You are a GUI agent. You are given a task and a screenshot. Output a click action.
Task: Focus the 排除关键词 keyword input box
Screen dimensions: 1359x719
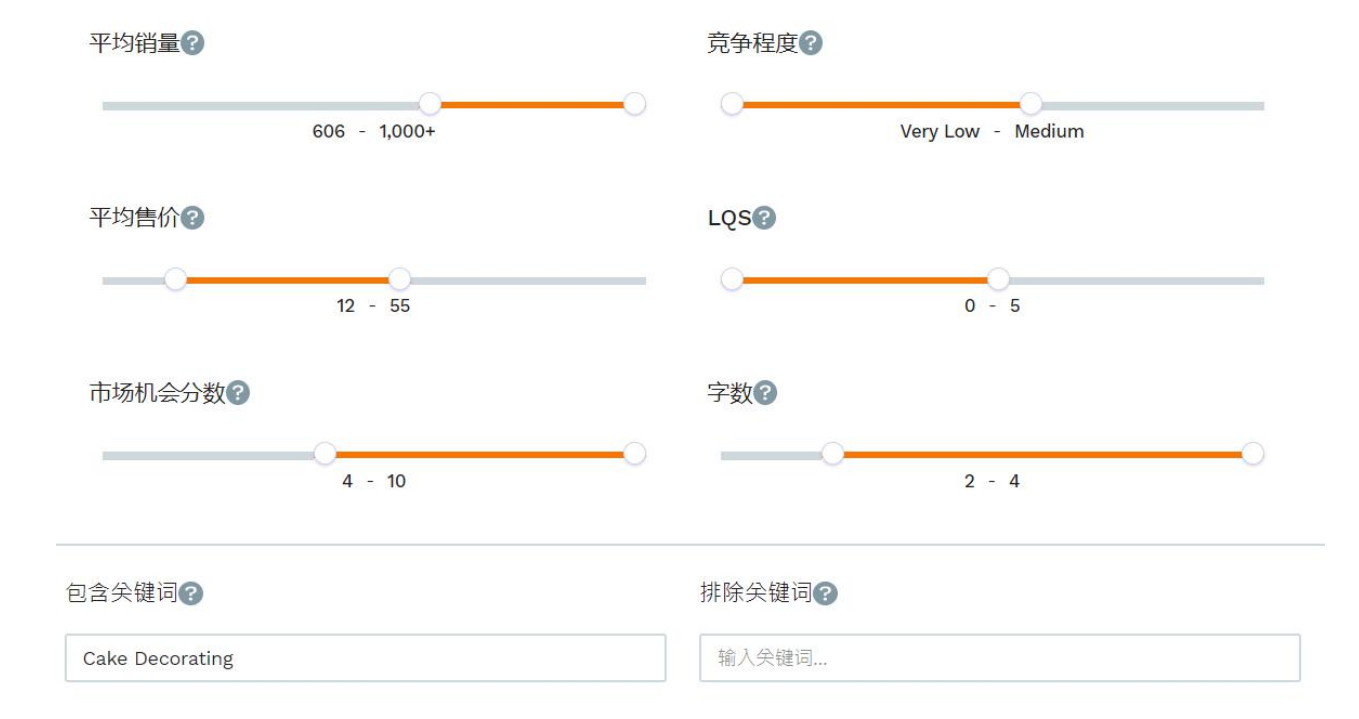[x=1000, y=658]
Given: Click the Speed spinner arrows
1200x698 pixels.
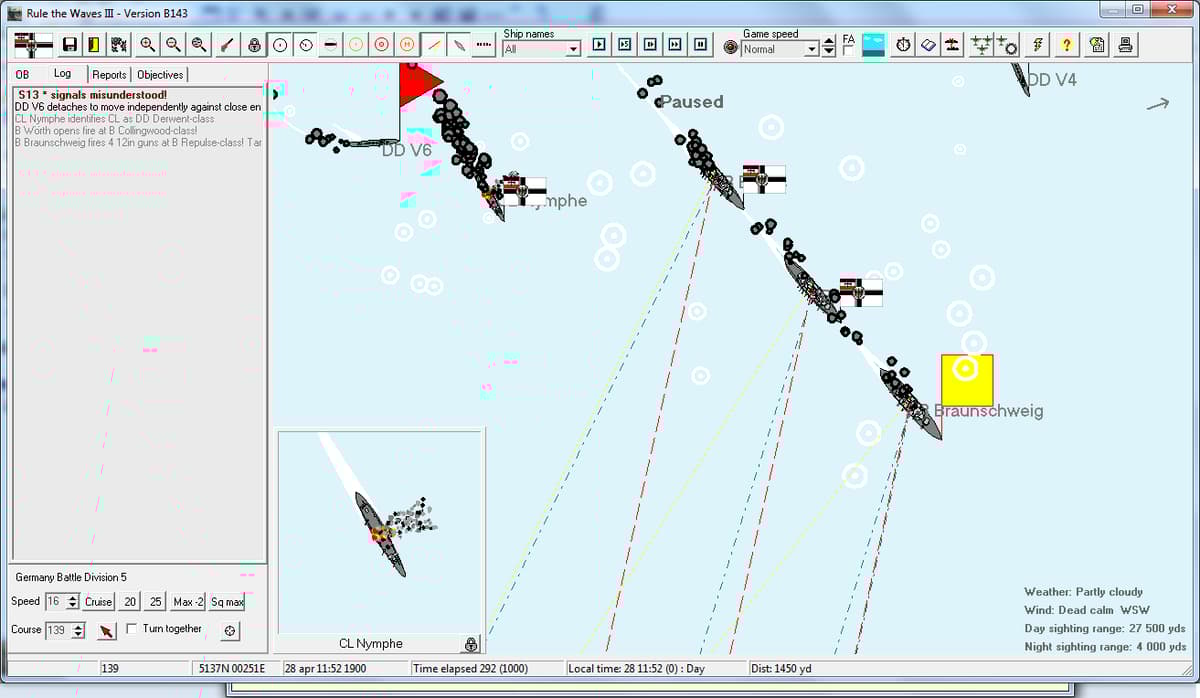Looking at the screenshot, I should (x=72, y=602).
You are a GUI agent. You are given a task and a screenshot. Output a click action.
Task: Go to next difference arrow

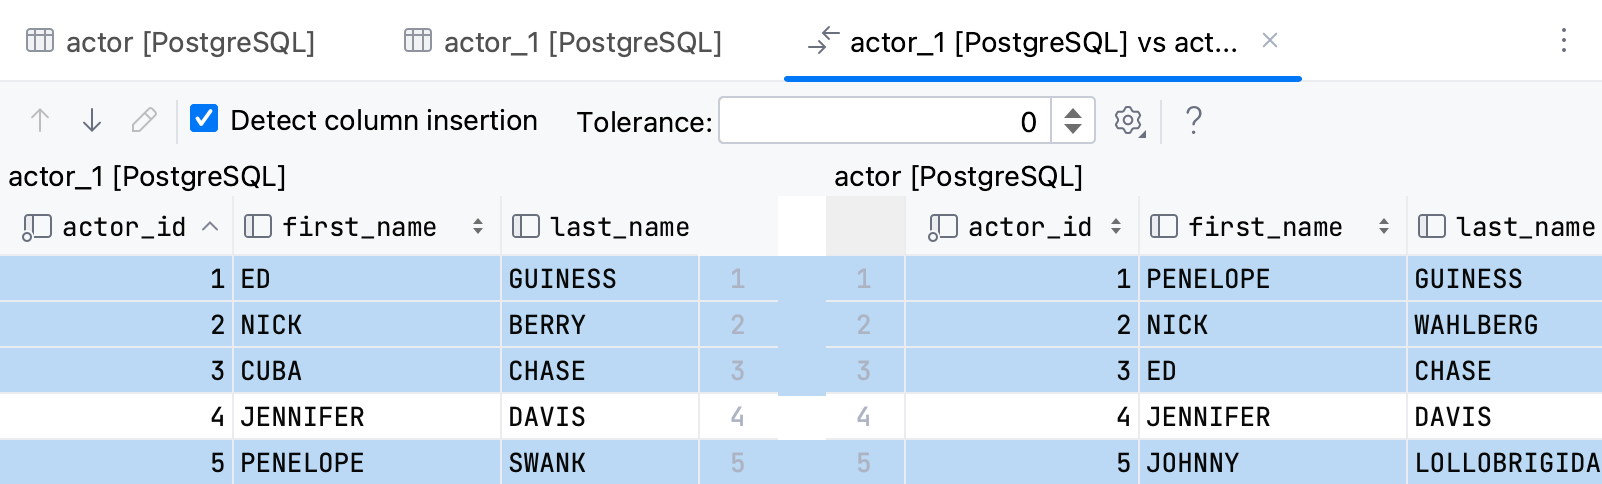point(92,121)

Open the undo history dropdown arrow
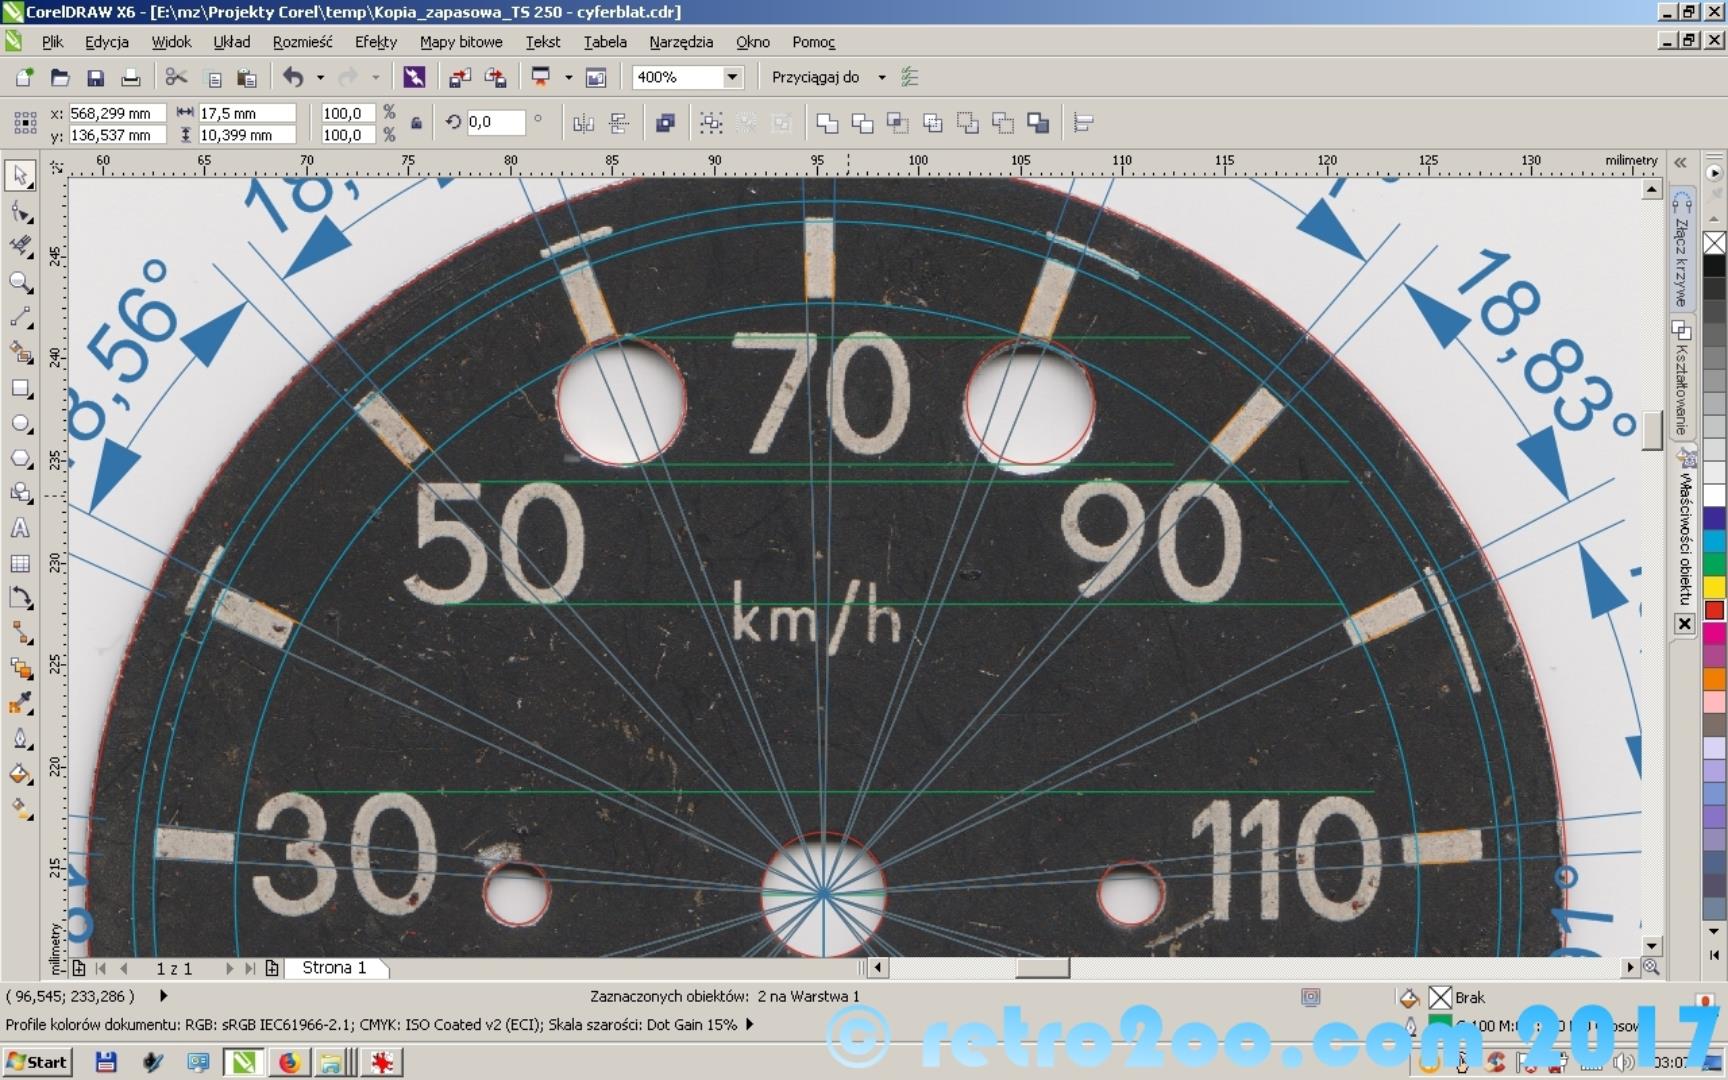coord(320,77)
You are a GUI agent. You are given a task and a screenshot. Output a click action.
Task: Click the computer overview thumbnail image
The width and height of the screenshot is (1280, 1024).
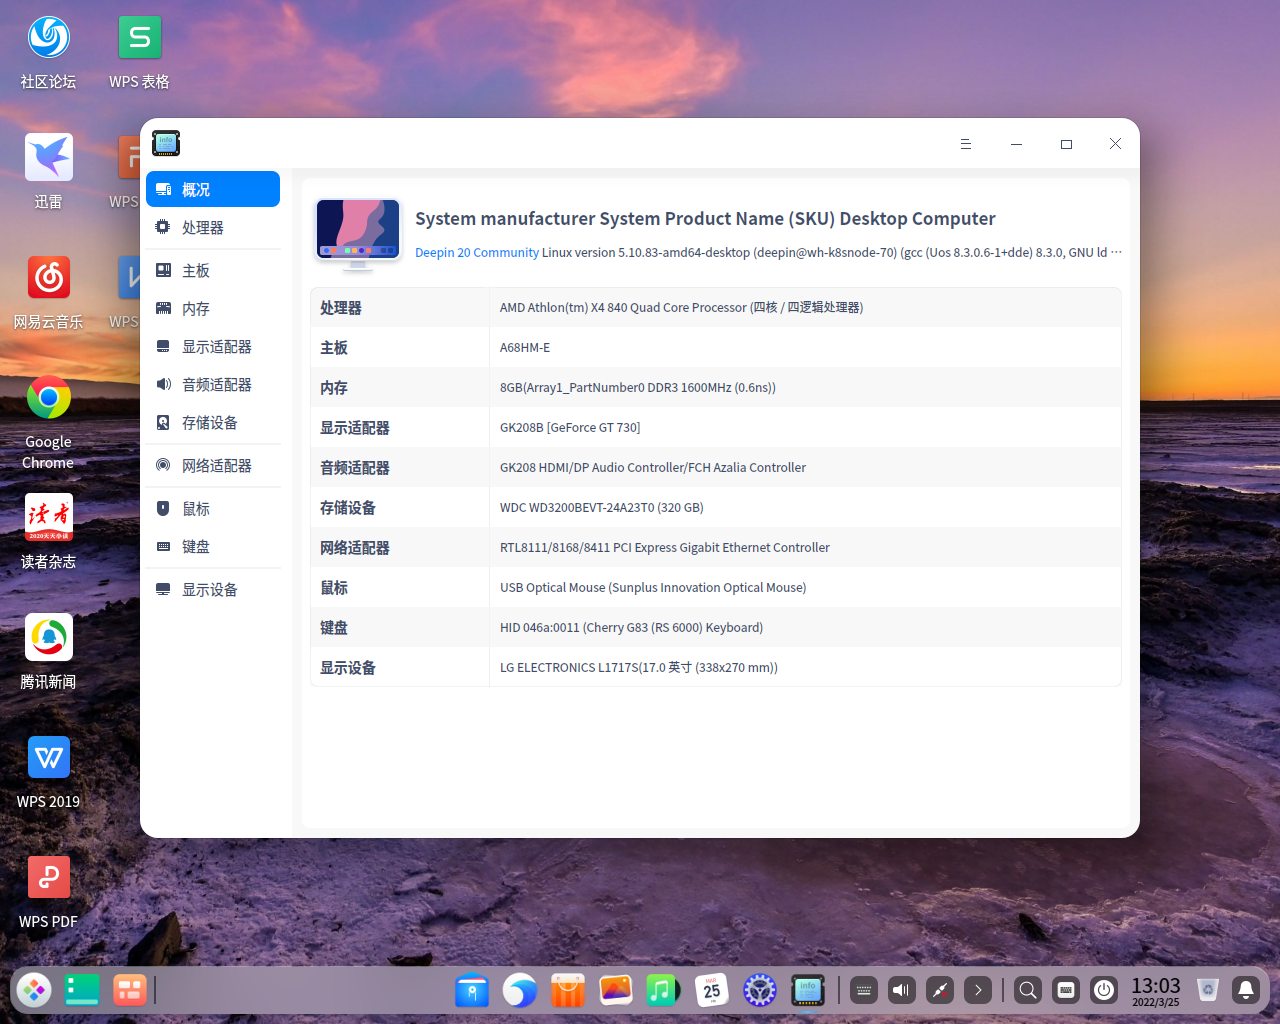pyautogui.click(x=357, y=232)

• • • • •

What the exercise asks:
Omit the pictures, and please restate word for word the lines running from the line with "Task: Go to next difference arrow" to the end of the entries.

Exercise response:
Task: Go to next difference arrow

point(92,121)

Open the undo history dropdown arrow
coord(320,77)
You are a GUI agent. You are given a task and a screenshot. Output a click action.
Task: Click the computer overview thumbnail image
The width and height of the screenshot is (1280, 1024).
pyautogui.click(x=357, y=232)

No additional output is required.